Para desprender la
ceniza de su cigarro el banquero le dio a este un leve golpecito con el meñique
cargado de oro y de rubíes.
– Supongo -dijo-
que aquí no nos veremos en el caso de fusilar a los trabajadores en las calles.
El general dejó el
cóctel sobre la mesa, y rompió a reír:
– Tenemos todo lo
que nos hace falta para eso: fusiles.
El profesor, que
también era diputado, meneó la cabeza.
– Fusilaremos
tarde o temprano -dictaminó-. Por muy poco industrial que sea nuestro país,
siempre nos quedan los correos, el puerto, los ferrocarriles. La huelga de las
comunicaciones es la más grave. Constituye la verdadera parálisis, el síncope
colectivo, mientras que las otras se reducen a simples fenómenos de
desnutrición.
El general levantó
su índice congestionado:
– Sería vergonzoso
limitar el desarrollo de la industria por miedo a la clase obrera.
– La tempestad es
inevitable -agregó el profesor-. Las ideas se difunden irresistiblemente. ¡Y
qué ideas! Cuanto más absurdas más contagiosas. Han convencido al proletariado
de que le pertenece lo que produce. El árbol empeñado en comerse su propio
fruto… Observen ustedes que los animales suministradores de carne son por lo
común herbívoros. El Nuevo Evangelio trastorna la sociedad, fundada en que unos
produzcan sin consumir, y otros consuman sin producir. Son funciones distintas,
especializadas. Pero váyales usted con ciencia seria a semejantes energúmenos.
Los locos de gabinete tienen la culpa, los teorizadores y poetas bárbaros a lo
Bakunin, a lo Gorki, que pretenden cambiar el mundo sin saber siquiera latín.
Se figuran que el proletario tiene cerebro. No tiene sino manos; las ideas se
le bajan a las manos, manos duras, que aprietan firmes, y que, apartadas de la
faena subirán al cuello de la civilización para estrangularla.
– ¡Qué tontería,
los pobres obstinados en ser ricos! -suspiró el banquero-. ¡Como si los ricos
fuéramos felices! Estamos agobiados de preocupaciones, de responsabilidades. La
fortuna es un obstáculo a nuestras virtudes. Nos es muy difícil entrar en el
paraíso, cuando tan fácil les sería a ellos si se resignaran. Y no se resignan,
no creen ya en Dios. Sin Dios, todo se desquicia. ¿Por qué no se conforman los
pobres con su suerte, como nosotros los ricos nos conformamos con la nuestra?
– Ya no les basta
el sufragio universal -dijo el profesor-. No les satisface esa ilusión que tan
útil nos era. Ahora quieren arreglar por sí mismos sus asuntos. Nada más
peligroso.
– Las leyes son
deficientes -exclamó el general-. La ley debe asegurar el orden, y no hay orden
posible sin trabajo. La asociación de agitadores, la huelga, son delitos. El
trabajo no puede cesar. En el instante en que el trabajo cesa, el orden se
destruye. El trabajo es santo, es una plegaria, como leí ayer. ¿Acaso el
espectáculo de Buenos Aires sin pan, peor que si la sitiara un ejército, es un
espectáculo de orden?
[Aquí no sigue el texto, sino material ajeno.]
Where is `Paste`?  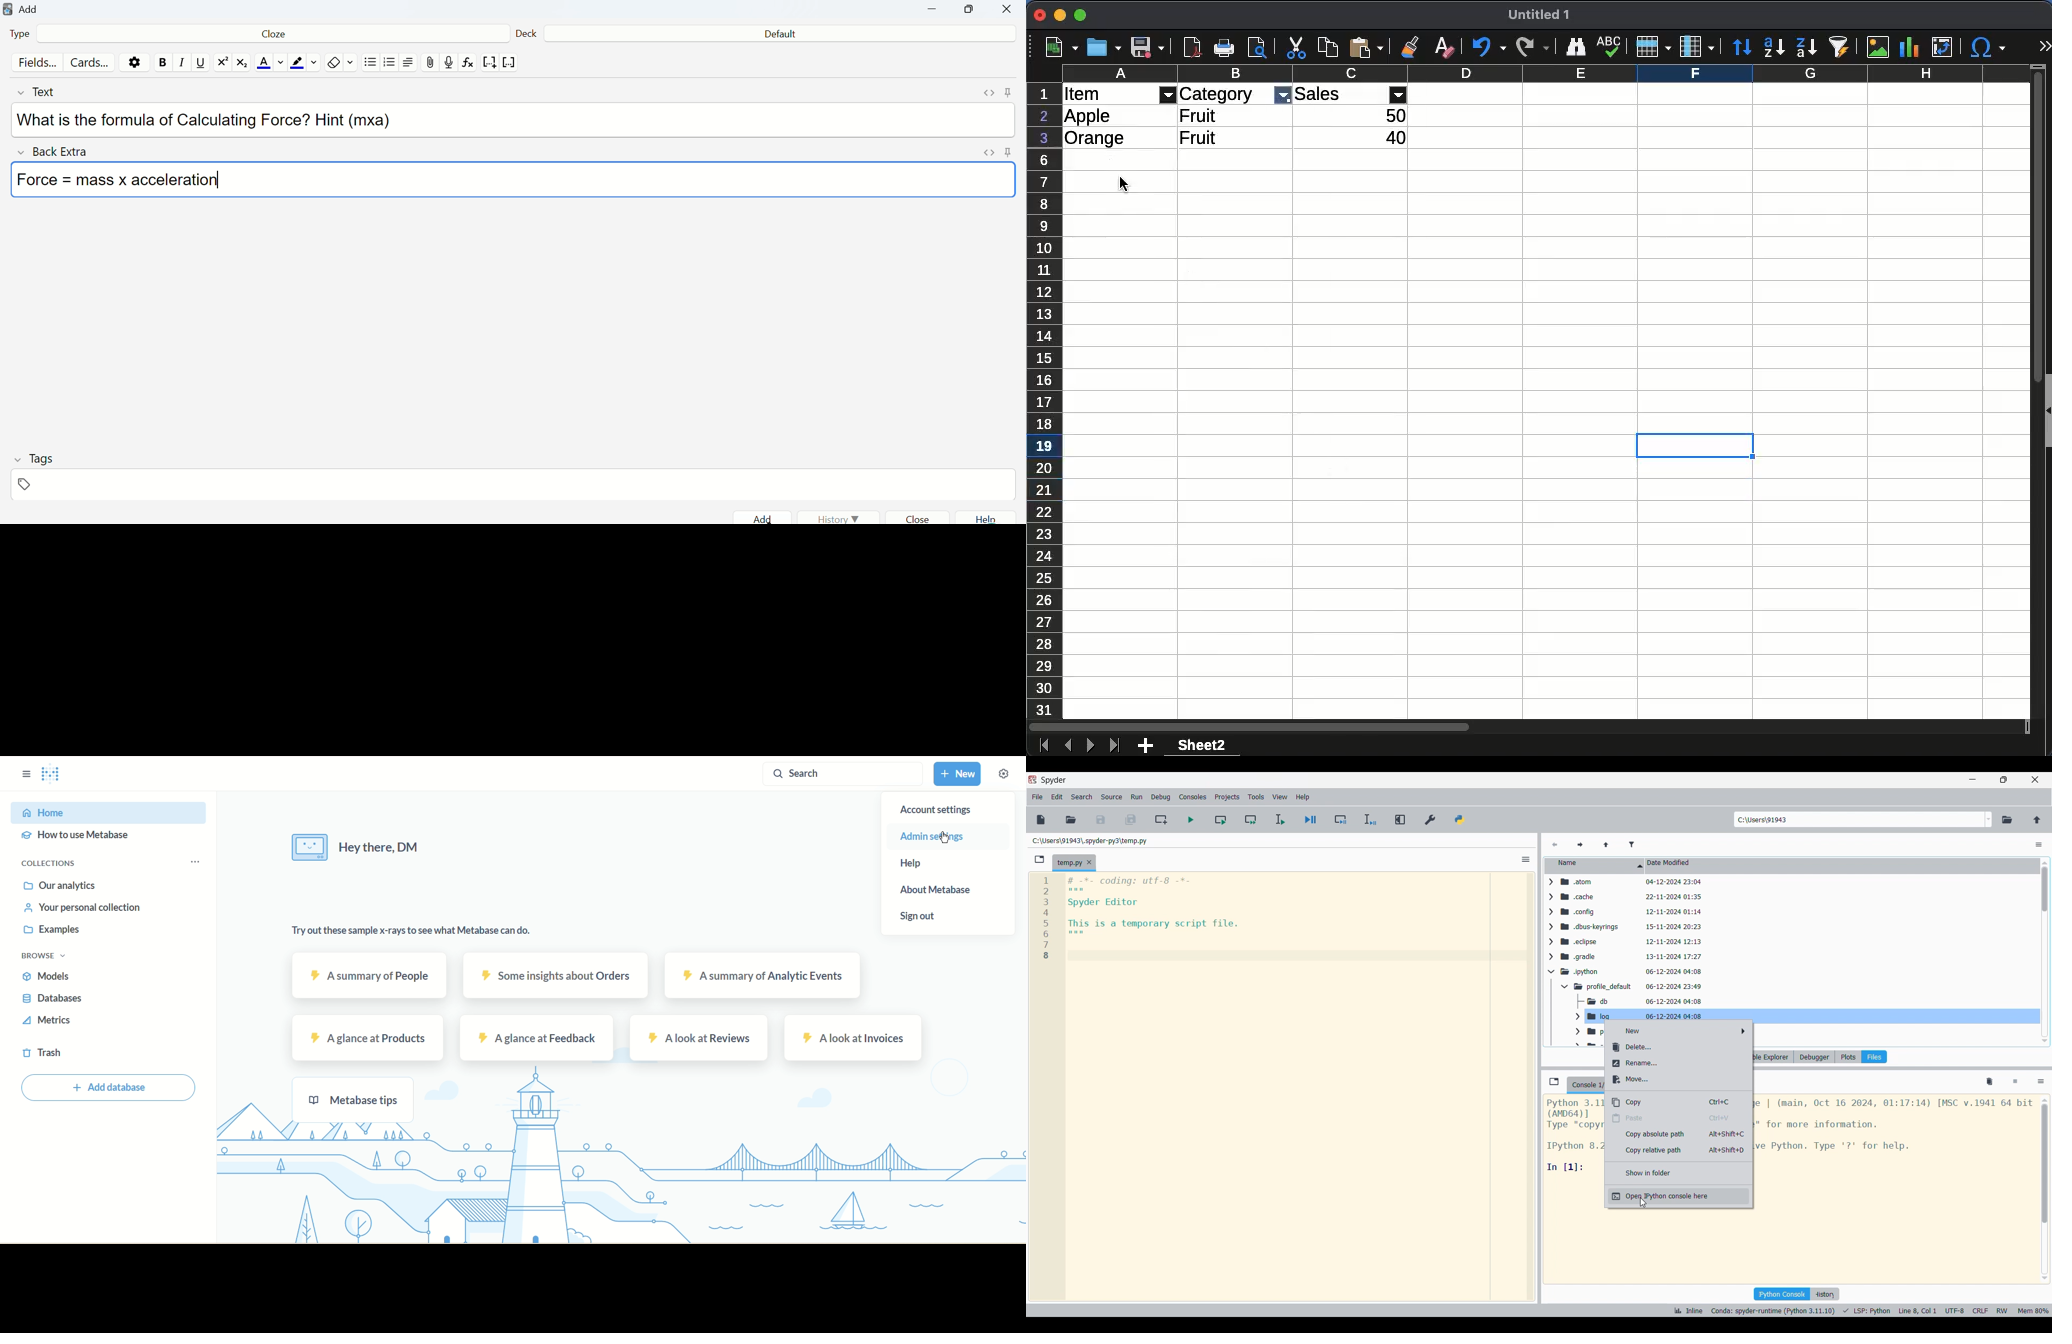
Paste is located at coordinates (1678, 1118).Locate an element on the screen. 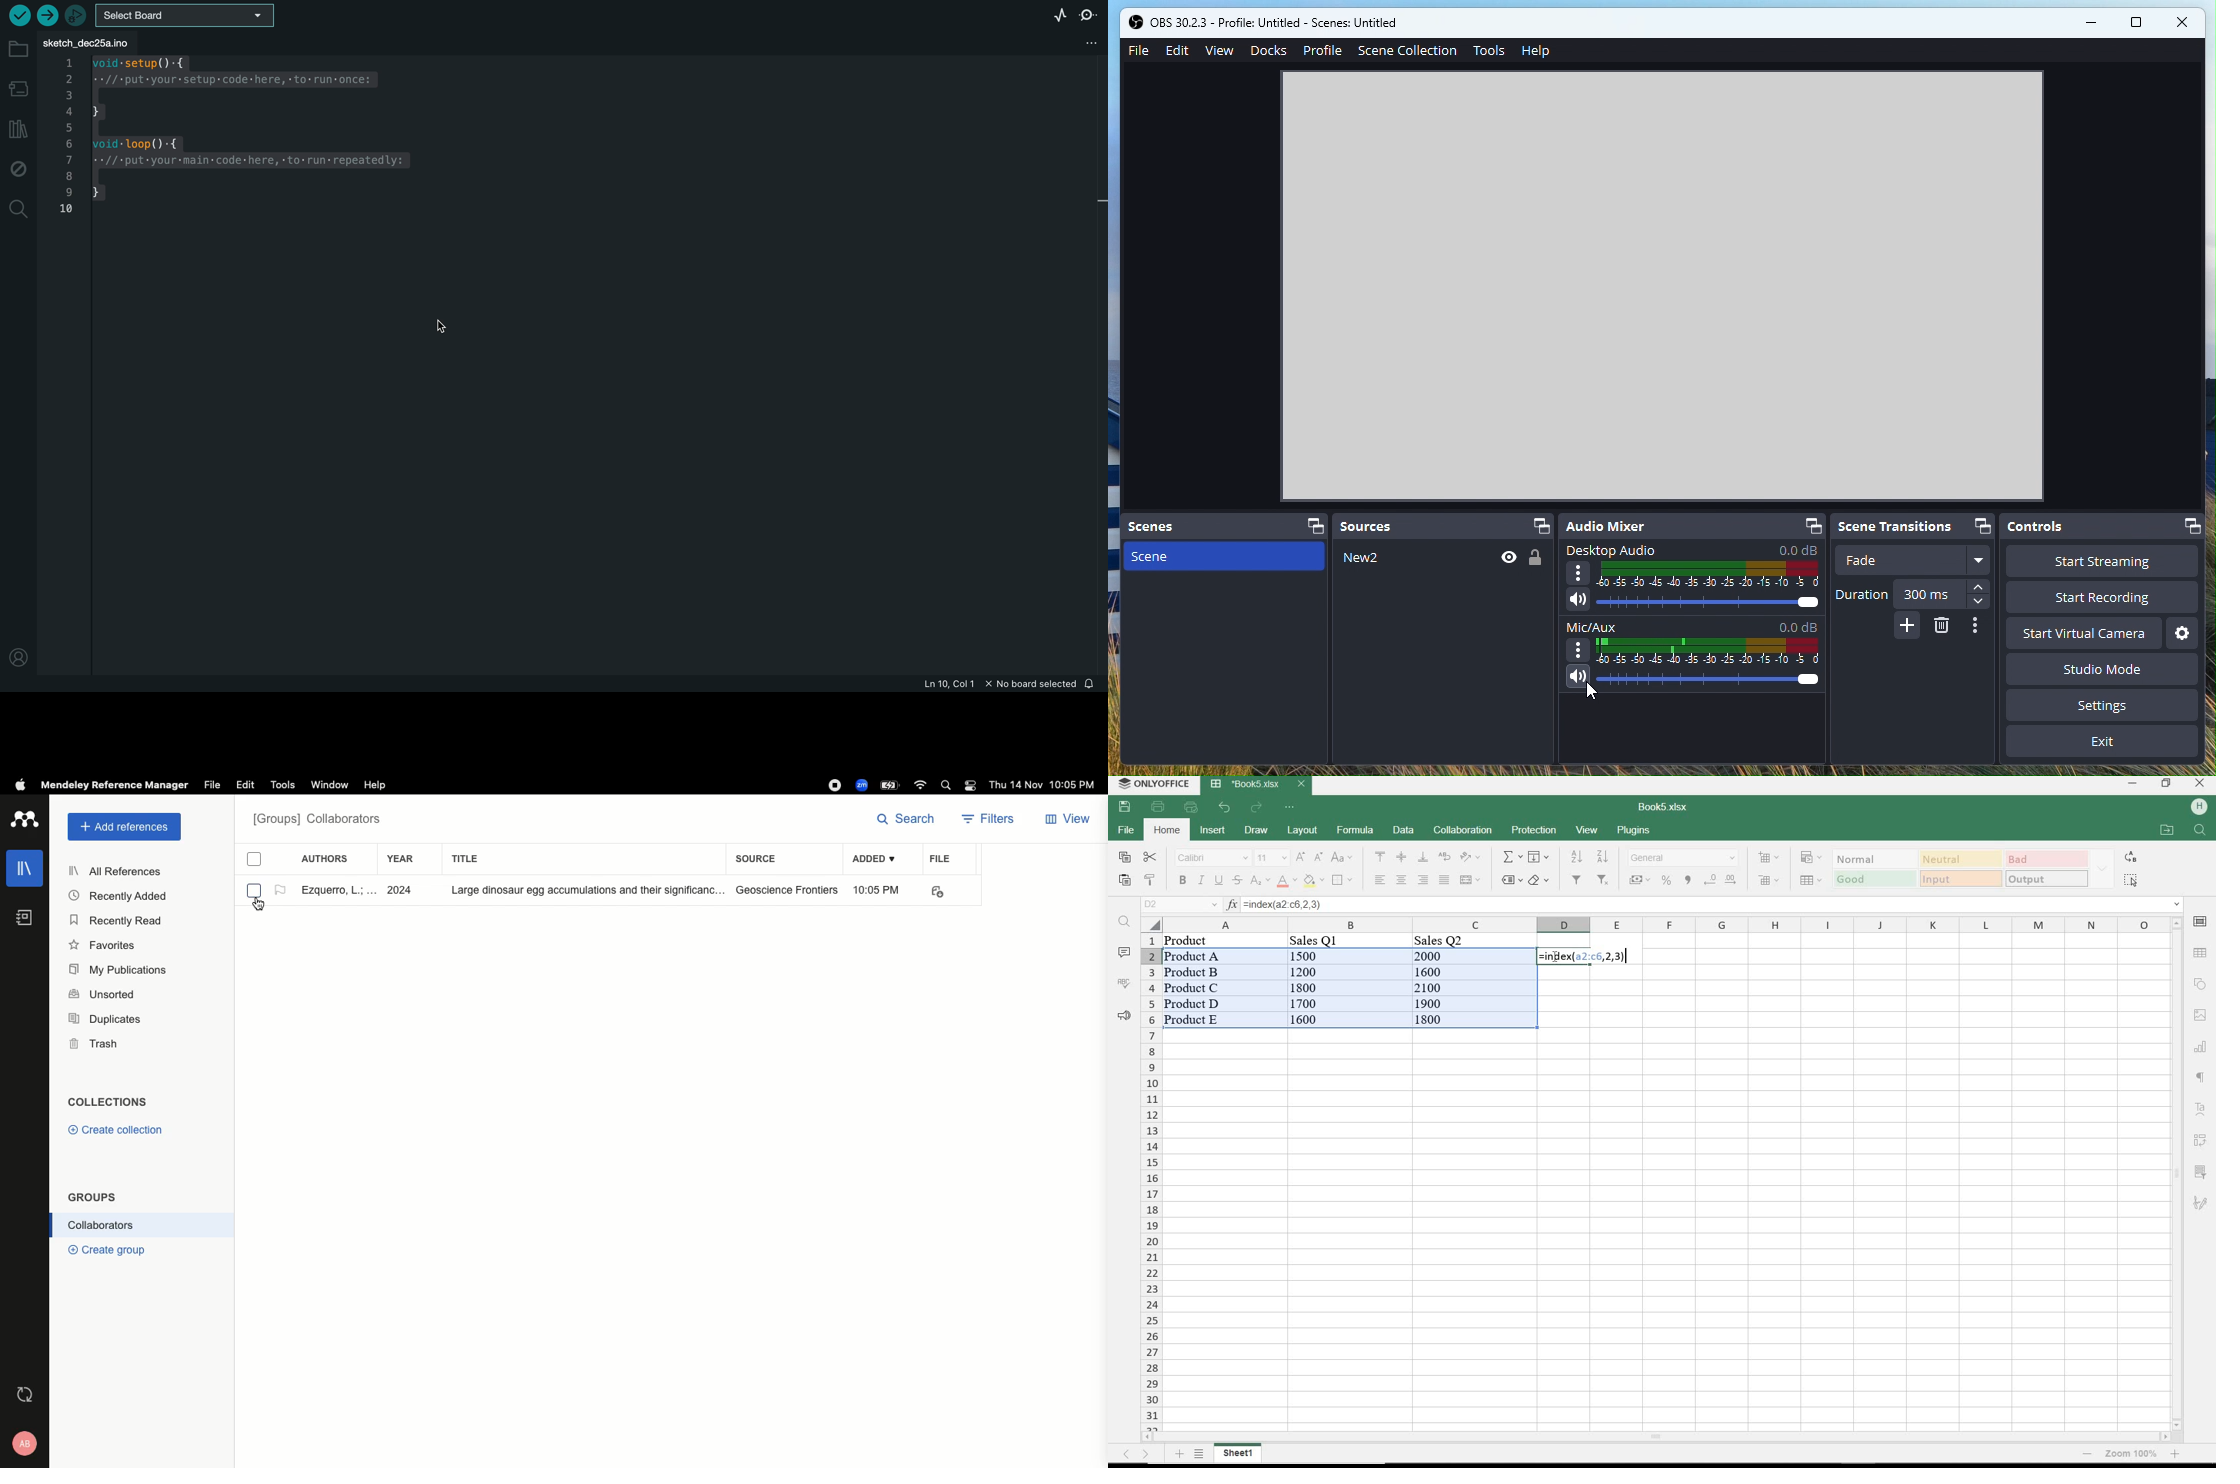 Image resolution: width=2240 pixels, height=1484 pixels. redo is located at coordinates (1258, 807).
Yo, militar, hubiera hecho fuego sobre los huelguistas.
Los hubiera considerado extranjeros, enemigos de la patria. ¡Sacrílegos! A mí,
sin la patria no me sería posible vivir.
– Lo terrible no
es que se nieguen a respetar y defender el orden establecido -dijo el
profesor-, sino que, con el pretexto de que no tienen patria, viajen por otras
patrias, llevando consigo la rebelión y la dinamita. Buenos Aires está plagado
de anarquistas rusos. Y sigamos elevando salarios, y disminuyendo horas de
labor, para que el obrero ¡maldita cultura superflua!, compre libros o aprenda
a fabricar bombas.
– En lo que
hicimos bien -notó el banquero-, fue en no autorizar aquí mítines contra la
nación amiga, o contra las autoridades amigas. Es equivalente.
– Sí -apoyó el
general-. Cualquier autoridad será amiga nuestra. Seamos lógicos. Lo confieso,
yo estaré del lado de los cañones. No es sólo mi oficio, sino mi doctrina. Y si
los rebeldes se resisten a construir cañones, obliguémosles a cañonazos.
¿Verdad?
Un criado anunció
que el almuerzo se había servido. Los tres personajes pasaron al comedor, donde
les esperaban las ostras y el vino del Rhin.